I have more than enough spare money to spend on whatever laptop I wanted and I still wouldn't get that if I was into playing the latest video games. I'd definitely get a desktop for that purpose and accept lower settings with a slimmer, lighter laptop if I ever wanted to play video games on the go. The battery life and bulk of that thing is too abysmal to take seriously.

I think it would help to imagine your future self using this computer.

You've made comments based on the weight of a sub-5lb computer. This is 6.8 lbs. I don't think you appreciate how heavy and bulky this thing is.

Imagine your future self playing video games on this computer. A year later, some new game comes out and you can only play it on medium settings. Then a few years after that, your computer is this bulky gigantic thing that can't play any new video games at high settings, with horrible battery life.

Okay, let's just imagine the next year. You're playing video games on this computer. How happy are you? Now suppose you're playing video games at a slightly worse resolution, with slightly worse settings. How happy are you?

The difference in happiness is approximately zero.

The difference in happiness between carrying around a 6.8 several-inches-thick behemoth such as this and some other laptop is much less.

You could get a Retina MacBook Pro instead of this laptop.

You could get a Sony Vaio Z with a quad-core processor and detachable sheet battery instead of this laptop. (That's what I have, it's great.)

You could get an Ultrabook with an IPS display, plus a reasonable gaming desktop, instead of this laptop.

Basically, stop everything, don't get this laptop.

If you want to be some super e-peen gamer, get a desktop, then at least you'll be able to upgrade it every two years.

I understand what you are saying, my only concern is the lack of support that I would get with a desktop, though I do know how to fix most computer issues. I guess my biggest concern is that I am not very knowledgeable with where/what to buy. Basically I want to be able to play all the latest games if I wish. At school all I want to be able to do is play games from now on low settings without lag. Writing/compiling code should not be a major problem once my computer is capable of gaming, right? I would like to have access to my 'home' computer files from school. As such is there anything in particular that you would suggest for my computer? (A cheat sheet like the one in your 4th post would be excellent, links to specific parts would be even better, anything would be helpful)

Another thing that I have to keep in mind is time. I need this computer before I go to school, but more importantly I am going to france in about a month, and I would like to have this computer by then. As such a laptop seemed ideal since it would arrive quickly and be perfectly portable (I can easily take a 7 pound weight, just to test it out I put one in my backpack over the last few days, barely noticed it!) Thank you for your help!
····················
Reproduce the laptop discussion from "Okay, let's just" up to and including "desktop, instead of this laptop.". The data after this point is separate from the laptop discussion.

== Recorded data ==
····················
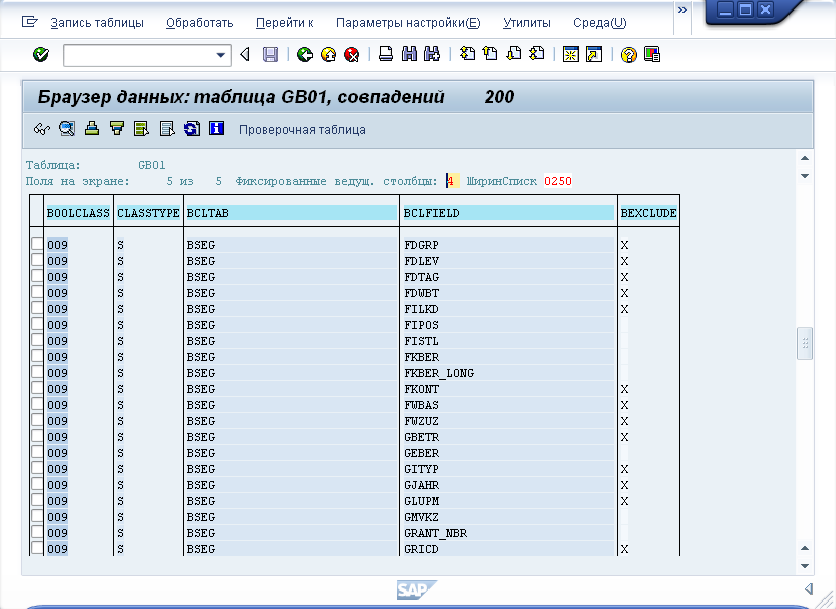
Task: Collapse command field with left triangle
Action: click(x=245, y=55)
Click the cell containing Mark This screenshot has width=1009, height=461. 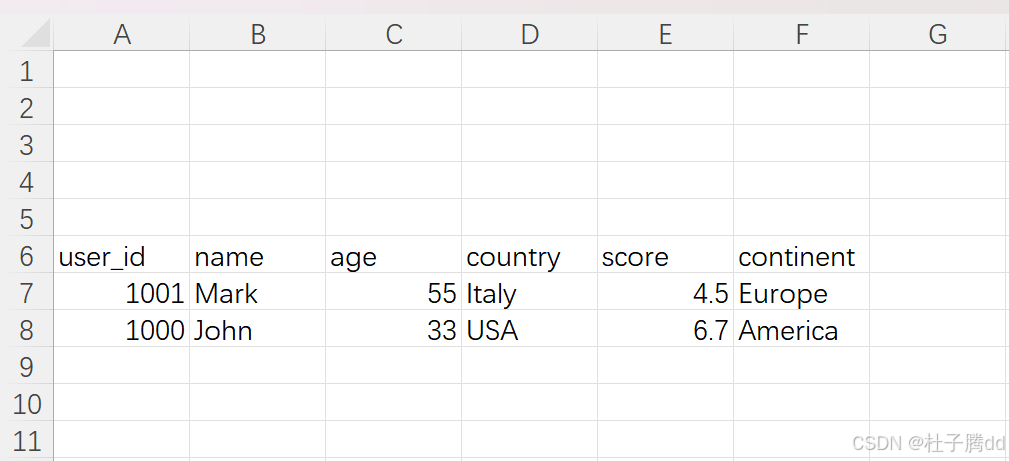(257, 294)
····················
== Completed task ==
Okay, let's just imagine the next year. You're playing video games on this computer. How happy are you? Now suppose you're playing video games at a slightly worse resolution, with slightly worse settings. How happy are you?

The difference in happiness is approximately zero.

The difference in happiness between carrying around a 6.8 several-inches-thick behemoth such as this and some other laptop is much less.

You could get a Retina MacBook Pro instead of this laptop.

You could get a Sony Vaio Z with a quad-core processor and detachable sheet battery instead of this laptop. (That's what I have, it's great.)

You could get an Ultrabook with an IPS display, plus a reasonable gaming desktop, instead of this laptop.